Common sense was not used in the SMUA litigation

Dear Editor:

I am writing this letter to publicly state my support for the actions taken by Mayor Dennis Elwell, the members of the Town Council, SMUA Chairman Michael Altilio and his fellow SMUA board members in settling the protracted SMUA litigation. I have been quietly following the Secaucus Municipality Utilities Authority’s litigation for the past 10 years. This litigation was a direct result of the scandals that beset this agency over a decade ago. Over the course of the last 10 years, the town has expended nearly $4,000,000 in legal fees and countless man hours in the pursuit of ending this legal quagmire. While the town may have secured some small victories during the course of this costly legal struggle, the prospects for winning this case were not good.

I believe that “common sense” is the best quality that any local official can possess. The problem with “common sense” is that it is sometimes very uncommon. Unfortunately, it does not appear that a great deal of common sense was exercised in the SMUA litigation. It is difficult to understand how people with common sense could support paying legal fees in the amount of $4,000,000. The proposed settlement finally brings closure to this sad chapter in Secaucus history and ends the legal vampire that has been draining our tax coffers.
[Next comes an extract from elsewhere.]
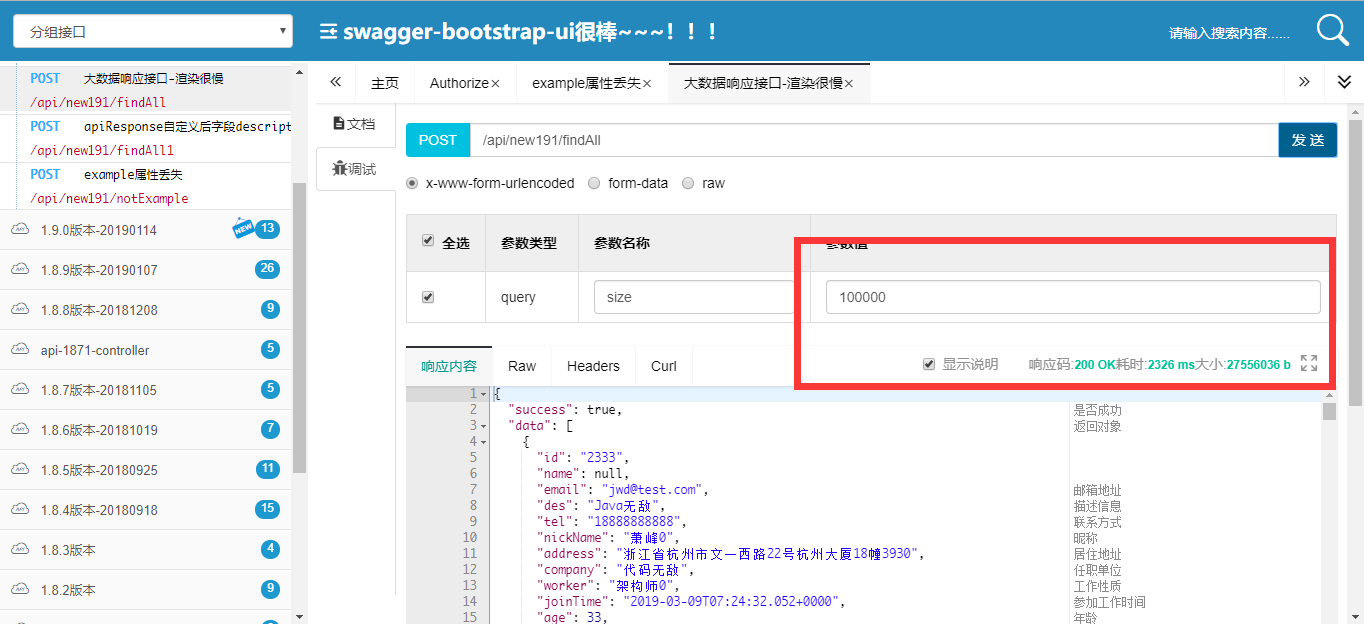1364x624 pixels.
Task: Toggle the 全选 select-all checkbox
Action: [428, 241]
It is refreshing to see an administration that exercises good judgment based upon common sense and fiscal responsibility. It also appears that the structure of the settlement will result in a minimal impact on the taxpayers of Secaucus.

We are a proud and decent community comprised of residents and taxpayers that expect to be treated fairly by our elected officials. Our town has always provided excellent services to its residents. Our school system, recreational facilities and programs, programs for the elderly and public works functions are all first-class. The town has been able to provide high level services, while maintaining fair and stable property taxes. The SMUA settlement will allow our local officials to focus their attentions on the many important issues that our town is currently faced with. It also allows us to end an embarrassing chapter in our local history and restore pride to our great town.

Once again, let me take this opportunity to congratulate Mayor Elwell and his administration for ending this costly litigation and for restoring pride to our community.